### REQUEST
Reproduce each of the lines below word for word, without changing a single character.
>> start AVAILABLE RECORDS
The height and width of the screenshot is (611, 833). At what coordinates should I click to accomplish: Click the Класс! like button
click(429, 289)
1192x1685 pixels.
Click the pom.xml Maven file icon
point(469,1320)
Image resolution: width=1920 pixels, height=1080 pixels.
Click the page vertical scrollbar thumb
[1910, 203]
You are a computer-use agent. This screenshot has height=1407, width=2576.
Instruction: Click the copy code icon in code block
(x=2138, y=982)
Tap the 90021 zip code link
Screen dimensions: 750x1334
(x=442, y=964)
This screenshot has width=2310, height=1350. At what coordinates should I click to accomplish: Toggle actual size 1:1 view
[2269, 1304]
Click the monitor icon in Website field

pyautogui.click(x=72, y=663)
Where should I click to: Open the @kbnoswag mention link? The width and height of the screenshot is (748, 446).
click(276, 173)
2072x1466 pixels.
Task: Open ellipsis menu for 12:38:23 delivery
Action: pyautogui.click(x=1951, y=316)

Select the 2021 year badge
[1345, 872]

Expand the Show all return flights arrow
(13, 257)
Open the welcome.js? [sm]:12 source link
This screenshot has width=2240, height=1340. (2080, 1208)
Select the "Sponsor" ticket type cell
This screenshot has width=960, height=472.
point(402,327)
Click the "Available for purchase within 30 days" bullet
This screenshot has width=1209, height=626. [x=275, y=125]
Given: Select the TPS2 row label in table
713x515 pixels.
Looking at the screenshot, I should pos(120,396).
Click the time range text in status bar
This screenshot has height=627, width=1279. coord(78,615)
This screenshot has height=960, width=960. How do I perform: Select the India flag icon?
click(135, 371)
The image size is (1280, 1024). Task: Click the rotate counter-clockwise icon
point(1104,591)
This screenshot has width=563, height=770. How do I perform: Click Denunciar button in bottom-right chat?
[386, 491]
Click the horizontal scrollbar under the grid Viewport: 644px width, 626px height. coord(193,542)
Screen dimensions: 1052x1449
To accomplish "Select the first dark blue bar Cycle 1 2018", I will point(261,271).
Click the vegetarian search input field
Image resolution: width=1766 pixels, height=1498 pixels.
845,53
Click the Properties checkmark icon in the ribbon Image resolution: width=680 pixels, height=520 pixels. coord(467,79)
>> end AVAILABLE RECORDS
### TASK OUTPUT
The height and width of the screenshot is (611, 833). At what coordinates should I click to accomplish: Click the Класс! like button
click(429, 289)
1192x1685 pixels.
Click the pom.xml Maven file icon
point(469,1320)
Image resolution: width=1920 pixels, height=1080 pixels.
Click the page vertical scrollbar thumb
[1910, 203]
You are a computer-use agent. This screenshot has height=1407, width=2576.
Instruction: Click the copy code icon in code block
(x=2138, y=982)
Tap the 90021 zip code link
Screen dimensions: 750x1334
(x=442, y=964)
This screenshot has width=2310, height=1350. At what coordinates should I click to accomplish: Toggle actual size 1:1 view
[2269, 1304]
Click the monitor icon in Website field

pyautogui.click(x=72, y=663)
Where should I click to: Open the @kbnoswag mention link? The width and height of the screenshot is (748, 446).
click(276, 173)
2072x1466 pixels.
Task: Open ellipsis menu for 12:38:23 delivery
Action: pyautogui.click(x=1951, y=316)

Select the 2021 year badge
[1345, 872]

Expand the Show all return flights arrow
(13, 257)
Open the welcome.js? [sm]:12 source link
This screenshot has width=2240, height=1340. (2080, 1208)
Select the "Sponsor" ticket type cell
This screenshot has width=960, height=472.
point(402,327)
Click the "Available for purchase within 30 days" bullet
This screenshot has width=1209, height=626. [x=275, y=125]
Given: Select the TPS2 row label in table
713x515 pixels.
Looking at the screenshot, I should pos(120,396).
Click the time range text in status bar
This screenshot has height=627, width=1279. coord(78,615)
This screenshot has height=960, width=960. How do I perform: Select the India flag icon?
click(135, 371)
The image size is (1280, 1024). Task: Click the rotate counter-clockwise icon
point(1104,591)
This screenshot has width=563, height=770. How do I perform: Click Denunciar button in bottom-right chat?
[386, 491]
Click the horizontal scrollbar under the grid Viewport: 644px width, 626px height. coord(193,542)
Screen dimensions: 1052x1449
To accomplish "Select the first dark blue bar Cycle 1 2018", I will point(261,271).
Click the vegetarian search input field
Image resolution: width=1766 pixels, height=1498 pixels.
845,53
Click the Properties checkmark icon in the ribbon Image resolution: width=680 pixels, height=520 pixels. coord(467,79)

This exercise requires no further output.